ADNOC’s plan for regular shipments comes as Europe faces a growing shortfall of diesel and jet fuel because of lower refinery use rates. The Abu Dhabi company plans to offer diesel cargoes with 10 parts-per-million (ppm) sulphur to export customers for term contracts in 2013. It has been offering the cleaner diesel fuel for exports in the spot market since late June 2012. ADNOC had term contracts to export about 600,000 tonnes of gas oil a year with a higher sulphur content of 5,000 ppm until the end of 2011.
It has also taken a more proactive role in the retail market, with ADNOC’s distribution arm taking over fuel stations that were run by fuel retailer Emarat in every emirate in the UAE except for Dubai, according to state news agency WAM.
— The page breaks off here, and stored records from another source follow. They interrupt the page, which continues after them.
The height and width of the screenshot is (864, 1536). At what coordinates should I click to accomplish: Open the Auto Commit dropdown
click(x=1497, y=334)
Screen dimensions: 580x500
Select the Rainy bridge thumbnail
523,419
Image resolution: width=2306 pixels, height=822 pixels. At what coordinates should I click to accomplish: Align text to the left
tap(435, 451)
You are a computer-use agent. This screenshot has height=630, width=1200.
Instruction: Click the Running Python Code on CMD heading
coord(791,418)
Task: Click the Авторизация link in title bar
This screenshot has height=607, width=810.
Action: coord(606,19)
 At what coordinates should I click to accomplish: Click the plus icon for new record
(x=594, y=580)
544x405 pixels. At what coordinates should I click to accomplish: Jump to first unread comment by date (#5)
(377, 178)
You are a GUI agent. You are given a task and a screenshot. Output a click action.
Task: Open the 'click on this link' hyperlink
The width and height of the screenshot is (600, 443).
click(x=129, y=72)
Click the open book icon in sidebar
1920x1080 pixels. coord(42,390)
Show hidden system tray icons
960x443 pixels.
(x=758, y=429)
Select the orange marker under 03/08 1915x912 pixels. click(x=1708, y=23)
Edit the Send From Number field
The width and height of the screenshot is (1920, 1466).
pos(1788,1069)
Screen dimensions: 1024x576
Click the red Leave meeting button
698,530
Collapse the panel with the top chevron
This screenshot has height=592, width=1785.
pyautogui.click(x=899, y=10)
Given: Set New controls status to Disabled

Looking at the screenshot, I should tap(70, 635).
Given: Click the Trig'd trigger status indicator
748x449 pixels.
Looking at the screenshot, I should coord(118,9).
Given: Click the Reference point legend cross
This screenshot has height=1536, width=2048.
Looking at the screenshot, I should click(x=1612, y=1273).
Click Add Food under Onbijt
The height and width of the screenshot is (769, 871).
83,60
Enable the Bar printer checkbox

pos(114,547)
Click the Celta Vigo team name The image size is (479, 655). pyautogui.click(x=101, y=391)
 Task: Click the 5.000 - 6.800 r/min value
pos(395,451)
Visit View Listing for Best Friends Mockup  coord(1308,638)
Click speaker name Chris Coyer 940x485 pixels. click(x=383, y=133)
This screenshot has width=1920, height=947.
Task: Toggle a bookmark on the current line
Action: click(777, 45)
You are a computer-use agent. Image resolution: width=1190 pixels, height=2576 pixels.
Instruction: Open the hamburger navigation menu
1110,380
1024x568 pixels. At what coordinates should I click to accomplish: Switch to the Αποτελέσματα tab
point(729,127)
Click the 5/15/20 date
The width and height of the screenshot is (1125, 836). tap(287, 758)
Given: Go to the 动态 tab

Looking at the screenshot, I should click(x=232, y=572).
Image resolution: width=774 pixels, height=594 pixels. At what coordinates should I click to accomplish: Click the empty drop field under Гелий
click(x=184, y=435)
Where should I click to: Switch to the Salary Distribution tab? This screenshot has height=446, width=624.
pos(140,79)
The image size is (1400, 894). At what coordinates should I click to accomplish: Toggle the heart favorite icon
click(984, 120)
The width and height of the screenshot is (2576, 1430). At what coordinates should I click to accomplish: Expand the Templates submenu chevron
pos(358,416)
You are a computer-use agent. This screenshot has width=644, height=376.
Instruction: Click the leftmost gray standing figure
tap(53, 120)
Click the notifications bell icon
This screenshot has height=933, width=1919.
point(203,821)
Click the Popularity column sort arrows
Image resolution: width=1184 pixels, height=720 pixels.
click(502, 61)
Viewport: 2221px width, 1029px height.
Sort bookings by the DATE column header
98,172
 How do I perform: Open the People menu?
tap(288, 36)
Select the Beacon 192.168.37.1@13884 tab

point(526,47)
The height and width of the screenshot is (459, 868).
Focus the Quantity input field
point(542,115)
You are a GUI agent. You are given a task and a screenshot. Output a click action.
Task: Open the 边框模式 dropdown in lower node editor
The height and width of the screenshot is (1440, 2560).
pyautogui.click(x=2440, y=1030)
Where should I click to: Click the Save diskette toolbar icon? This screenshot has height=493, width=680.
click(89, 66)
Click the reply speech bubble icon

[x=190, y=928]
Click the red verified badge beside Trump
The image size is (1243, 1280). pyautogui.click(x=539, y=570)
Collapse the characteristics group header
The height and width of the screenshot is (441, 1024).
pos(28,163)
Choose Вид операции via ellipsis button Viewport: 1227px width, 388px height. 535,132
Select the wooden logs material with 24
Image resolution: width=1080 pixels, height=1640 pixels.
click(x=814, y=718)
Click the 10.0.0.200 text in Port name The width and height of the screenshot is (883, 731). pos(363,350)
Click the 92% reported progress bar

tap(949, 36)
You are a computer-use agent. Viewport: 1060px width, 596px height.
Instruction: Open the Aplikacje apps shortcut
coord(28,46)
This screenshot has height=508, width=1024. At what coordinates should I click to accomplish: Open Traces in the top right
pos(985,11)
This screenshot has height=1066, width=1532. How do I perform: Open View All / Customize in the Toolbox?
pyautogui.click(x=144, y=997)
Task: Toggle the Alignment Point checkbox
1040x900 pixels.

The move, by ADNOC Distribution, comes as three of the country’s four retailers - Dubai government-owned Emirates National Oil Co (ENOC), Emirates
Petroleum Products Co. and federally owned Emarat - grapple with losses due to fuel price caps and higher gas prices.
ADNOC’s large crude oil fields allow it to keep petrol stations going even with fuel prices set at less than US$0.50 a litre. But it is not just about sitting on top of the resources. ADNOC has shown itself adept at managing change and growing with the times. In uncertain oil markets, those are great skills to have.